## Activity
Only the lines from the beginning of the listing below through the line with "Given: Toggle center" belong in the answer; please print them exactly and drop the pictures.

## Records shown

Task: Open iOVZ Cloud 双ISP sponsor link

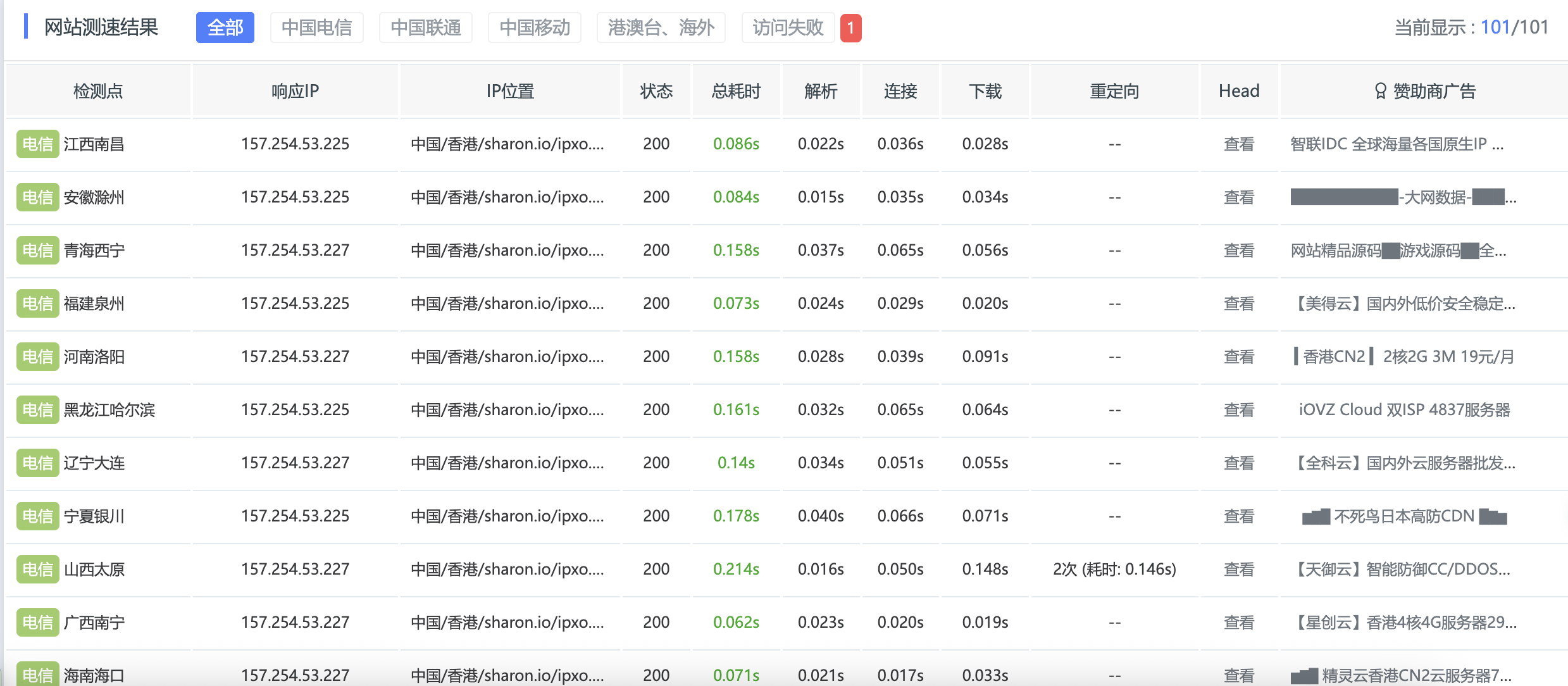Action: point(1404,410)
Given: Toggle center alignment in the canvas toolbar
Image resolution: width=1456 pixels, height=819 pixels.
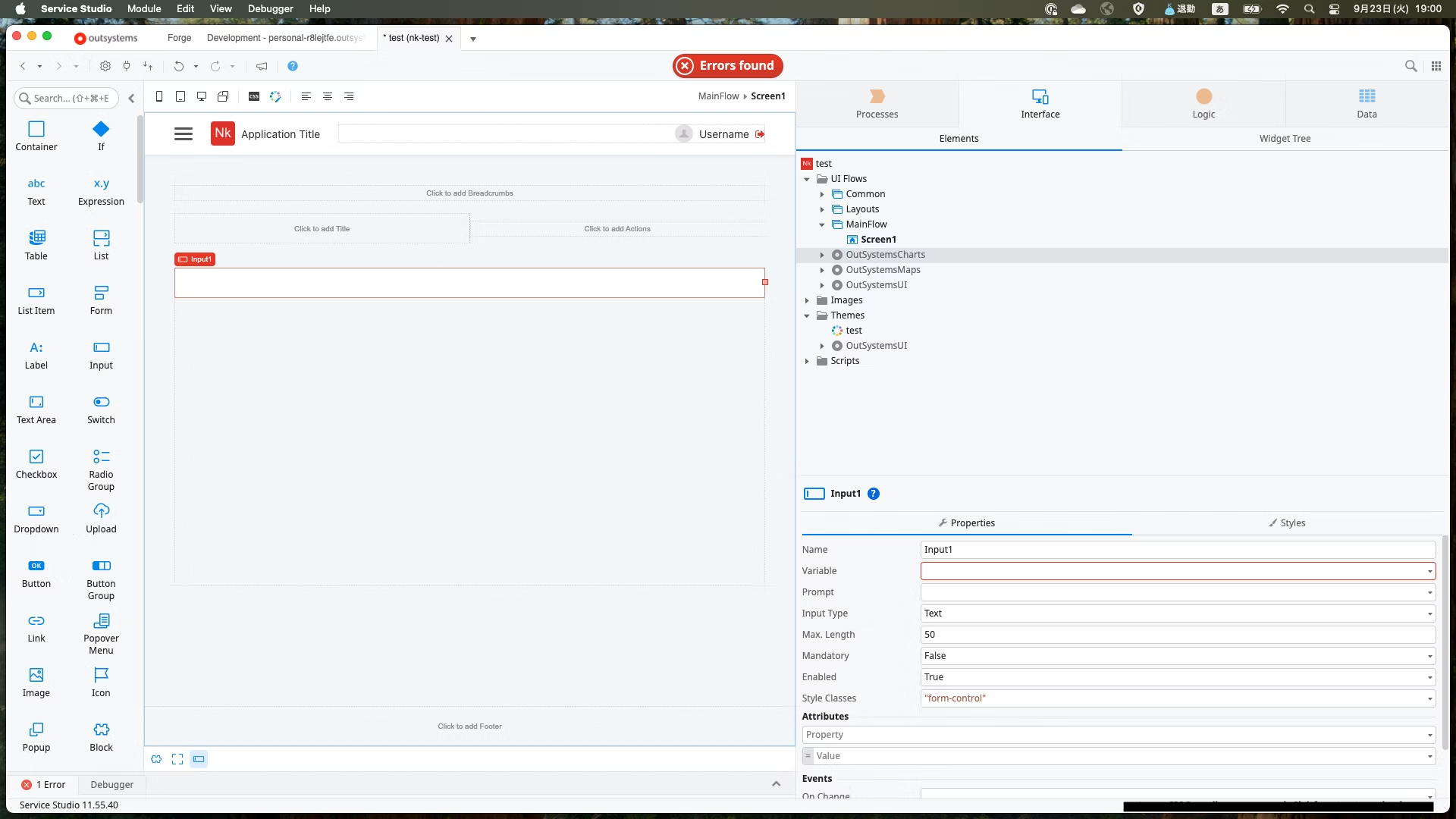Looking at the screenshot, I should pyautogui.click(x=328, y=96).
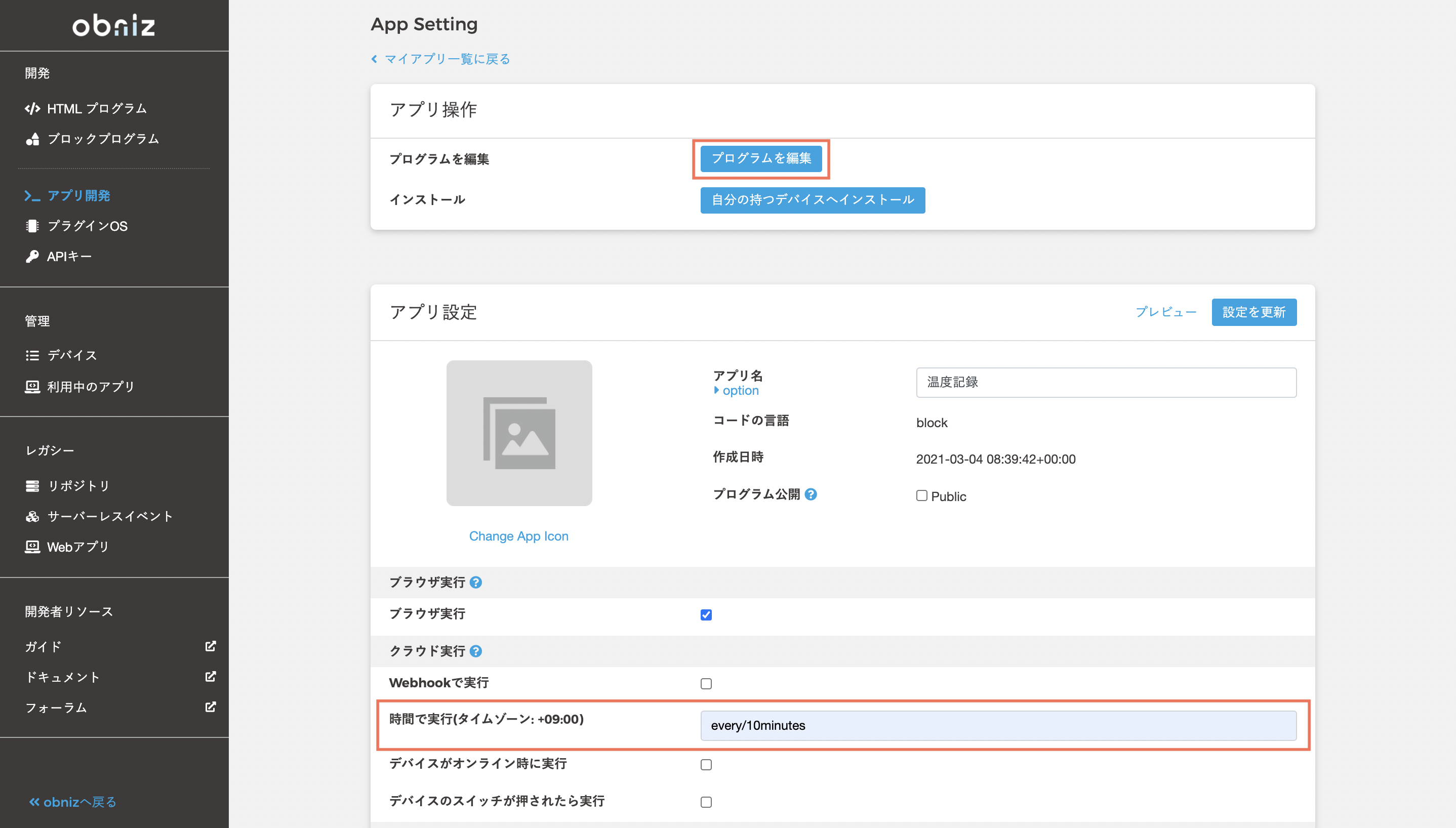
Task: Toggle the Public checkbox
Action: pyautogui.click(x=921, y=496)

## Written response
Task: Open iOVZ Cloud 双ISP sponsor link

Action: point(1404,410)
Given: Toggle center alignment in the canvas toolbar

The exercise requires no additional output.